Une exploitation et des promesses

, par  A. Tabakhi, chef bureau APS, BBA , popularité : 1%

L’exploitation vise aujourd’hui l’augmentation des superficies irriguées, le développement de la production ovine et celui de la production des semences céréalières.

La ferme pilote Yahia-Ben-Aïchouche, qui s’étend sur une superficie de 1 866 hectares dans la commune de Tixter, au sud-est de la wilaya est devenue depuis ces quatre dernières années « un domaine agricole rentable, bénéficiaire et aux perspectives prometteuses dans la production céréalière et l’élevage ovin », a indiqué le directeur de cette exploitation étatique, Kamel Khelifi.

Il y a cinq ans, à la suite de la sécheresse et en raison d’une gestion empirique, la production céréalière, toutes semences confondues, ne dépassait pas les 500 quintaux et l’élevage ovin était totalement ignoré, tandis que toutes les charges étaient supportées par l’Etat, a ajouté le même responsable. Le rendement est passé, pratiquement de 0 à 9 quintaux à l’hectare en 2004 pour atteindre les 15 quintaux en 2007 pour le blé dur, et de 1 quintal à 6 quintaux en 2004 à 12 quintaux en 2007 pour le blé tendre.
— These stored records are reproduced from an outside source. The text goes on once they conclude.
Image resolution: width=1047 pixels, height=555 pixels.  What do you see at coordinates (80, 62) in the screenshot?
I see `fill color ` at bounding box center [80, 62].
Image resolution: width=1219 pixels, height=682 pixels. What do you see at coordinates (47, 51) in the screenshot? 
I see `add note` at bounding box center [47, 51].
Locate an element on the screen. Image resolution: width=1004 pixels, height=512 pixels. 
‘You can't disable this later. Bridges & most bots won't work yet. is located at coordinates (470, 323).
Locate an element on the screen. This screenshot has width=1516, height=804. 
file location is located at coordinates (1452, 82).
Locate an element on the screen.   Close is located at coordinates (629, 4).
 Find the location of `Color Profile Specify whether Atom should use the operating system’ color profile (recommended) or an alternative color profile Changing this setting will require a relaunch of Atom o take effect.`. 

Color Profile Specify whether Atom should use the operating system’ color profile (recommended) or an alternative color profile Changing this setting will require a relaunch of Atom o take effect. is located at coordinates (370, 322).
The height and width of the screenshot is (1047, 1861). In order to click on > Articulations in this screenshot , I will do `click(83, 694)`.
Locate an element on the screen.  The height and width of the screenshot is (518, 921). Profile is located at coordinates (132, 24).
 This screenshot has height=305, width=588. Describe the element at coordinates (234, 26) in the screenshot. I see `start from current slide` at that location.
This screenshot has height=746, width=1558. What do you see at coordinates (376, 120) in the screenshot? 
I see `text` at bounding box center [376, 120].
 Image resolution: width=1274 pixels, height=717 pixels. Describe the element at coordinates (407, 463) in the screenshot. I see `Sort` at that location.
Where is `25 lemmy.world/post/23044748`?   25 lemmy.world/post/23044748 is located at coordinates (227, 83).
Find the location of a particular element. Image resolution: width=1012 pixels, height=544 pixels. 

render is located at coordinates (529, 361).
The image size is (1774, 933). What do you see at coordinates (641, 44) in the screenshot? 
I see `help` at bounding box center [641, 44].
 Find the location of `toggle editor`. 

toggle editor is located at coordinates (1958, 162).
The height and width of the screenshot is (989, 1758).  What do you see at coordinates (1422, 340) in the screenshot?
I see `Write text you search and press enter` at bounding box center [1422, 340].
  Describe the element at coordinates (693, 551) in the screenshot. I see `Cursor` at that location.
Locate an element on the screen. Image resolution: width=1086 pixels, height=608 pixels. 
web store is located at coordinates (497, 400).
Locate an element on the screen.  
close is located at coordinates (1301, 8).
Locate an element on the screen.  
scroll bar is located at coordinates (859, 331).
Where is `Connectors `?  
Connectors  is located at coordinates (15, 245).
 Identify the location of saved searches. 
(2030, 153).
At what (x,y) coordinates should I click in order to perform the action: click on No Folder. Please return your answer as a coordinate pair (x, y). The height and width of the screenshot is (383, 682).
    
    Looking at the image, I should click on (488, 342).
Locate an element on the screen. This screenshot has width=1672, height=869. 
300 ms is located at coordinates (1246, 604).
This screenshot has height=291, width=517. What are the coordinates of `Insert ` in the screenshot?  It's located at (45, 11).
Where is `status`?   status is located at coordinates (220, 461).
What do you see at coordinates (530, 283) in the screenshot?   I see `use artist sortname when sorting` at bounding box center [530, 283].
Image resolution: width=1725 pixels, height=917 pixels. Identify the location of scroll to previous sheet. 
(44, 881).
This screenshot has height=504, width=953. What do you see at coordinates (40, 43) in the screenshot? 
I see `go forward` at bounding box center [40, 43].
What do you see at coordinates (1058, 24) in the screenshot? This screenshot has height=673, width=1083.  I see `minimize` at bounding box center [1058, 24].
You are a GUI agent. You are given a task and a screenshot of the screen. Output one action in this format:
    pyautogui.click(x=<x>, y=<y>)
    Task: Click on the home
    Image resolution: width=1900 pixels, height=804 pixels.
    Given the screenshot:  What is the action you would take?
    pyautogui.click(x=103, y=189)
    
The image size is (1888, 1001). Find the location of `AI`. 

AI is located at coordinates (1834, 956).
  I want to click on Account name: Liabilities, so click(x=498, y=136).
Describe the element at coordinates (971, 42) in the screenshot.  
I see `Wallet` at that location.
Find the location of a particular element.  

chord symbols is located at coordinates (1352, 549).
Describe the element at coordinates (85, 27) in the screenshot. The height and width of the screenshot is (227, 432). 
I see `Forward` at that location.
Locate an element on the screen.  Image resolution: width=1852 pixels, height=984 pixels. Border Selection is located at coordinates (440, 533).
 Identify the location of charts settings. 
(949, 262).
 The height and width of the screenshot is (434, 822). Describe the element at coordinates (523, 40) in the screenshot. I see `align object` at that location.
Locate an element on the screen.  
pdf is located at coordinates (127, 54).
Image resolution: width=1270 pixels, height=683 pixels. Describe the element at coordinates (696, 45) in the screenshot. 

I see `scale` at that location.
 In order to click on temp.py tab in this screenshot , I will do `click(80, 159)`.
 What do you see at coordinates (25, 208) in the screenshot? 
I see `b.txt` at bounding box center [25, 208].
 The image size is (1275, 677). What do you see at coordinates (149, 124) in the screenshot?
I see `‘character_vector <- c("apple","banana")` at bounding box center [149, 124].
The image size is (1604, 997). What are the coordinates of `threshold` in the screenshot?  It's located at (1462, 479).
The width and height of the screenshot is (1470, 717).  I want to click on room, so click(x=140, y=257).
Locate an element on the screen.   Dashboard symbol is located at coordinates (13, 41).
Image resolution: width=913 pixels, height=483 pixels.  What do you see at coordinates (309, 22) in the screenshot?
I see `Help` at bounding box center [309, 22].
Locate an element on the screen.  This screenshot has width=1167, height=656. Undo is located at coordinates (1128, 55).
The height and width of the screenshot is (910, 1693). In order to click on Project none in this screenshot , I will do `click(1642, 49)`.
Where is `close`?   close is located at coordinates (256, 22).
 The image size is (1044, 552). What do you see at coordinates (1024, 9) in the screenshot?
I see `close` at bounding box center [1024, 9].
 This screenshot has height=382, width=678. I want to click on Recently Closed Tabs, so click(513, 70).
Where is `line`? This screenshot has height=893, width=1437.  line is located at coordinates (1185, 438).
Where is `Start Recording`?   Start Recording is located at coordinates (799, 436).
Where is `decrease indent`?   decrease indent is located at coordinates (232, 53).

Cette amélioration significative de la production de céréales s’explique d’abord, selon le directeur du domaine, par l’organisation du travail et la gestion rigoureuse du personnel et ensuite par l’acquisition d’un matériel agricole performant, permettant de moderniser toute l’exploitation qui a également bénéficié de trois forages. « La majorité des travailleurs a compris que l’intérêt général passe par l’effort et l’organisation collective », a ajouté M. Khelifi, se félicitant de la « disparition progressive de la mentalité d’assisté qui a longtemps prévalu dans la ferme pilote ». Pour l’élevage ovin, l’exploitation accusait une mortalité très forte du cheptel. Le problème a aujourd’hui disparu, a encore indiqué le directeur du domaine agricole « grâce au recrutement d’un vétérinaire » qui a permis à la ferme de disposer, d’un troupeau « sain et très rentable ».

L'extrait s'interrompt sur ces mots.